Infinite data - 3 lines of code

Methods that leverage more computation and data are ultimately the most effective by far.

The near-infinite amount of ubiquitous and freely available internet-hosted data has given rise to Foundation models [1] -- like the GPT series, BERT, etc. Indeed, it is because of the high availability of data that the focus is shifting away from supervised datasets towards the real element of interest: intelligence itself. This is the commodity we mine from the intersection of data and computation.

Genesis Dataset

Bittensor sits at the intersection of internet-scale compute and data. Bittensor is powered by our custom Genesis Dataset: a production grade corpus of unlabeled text pulled from the web.

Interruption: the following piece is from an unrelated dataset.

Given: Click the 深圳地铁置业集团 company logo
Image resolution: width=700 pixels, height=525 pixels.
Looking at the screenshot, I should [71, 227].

Presently sitting at 1.5TB in size and growing, the dataset consists of over 150 million files and is hosted entirely on IPFS. This enables us to maintain high availability, decentralization, and ease of access. In fact, it is so easy that we made this available to our miners with three lines of code.

import bittensor
for text in bittensor.dataloader( dataset = 'genesis' ).dataloader( 1000 ):
model ( text )

Eventually users will be able to quickly plug and play their own data using a custom hash. This will help us on our mission to build the largest decentralized machine learning dataset ever.

import bittensor
identifier = '0E7071C59DF3B9454D1D18A15270AA36D54F89606A576DC621757AFD44AD1D2E
for text in bittensor.dataloader( identifier ).dataloader( 1000 ):
model ( text

‚Äč

References

[1] Bommasani, Rishi, et al. "On the Opportunities and Risks of Foundation Models." arXiv preprint arXiv:2108.07258 (2021).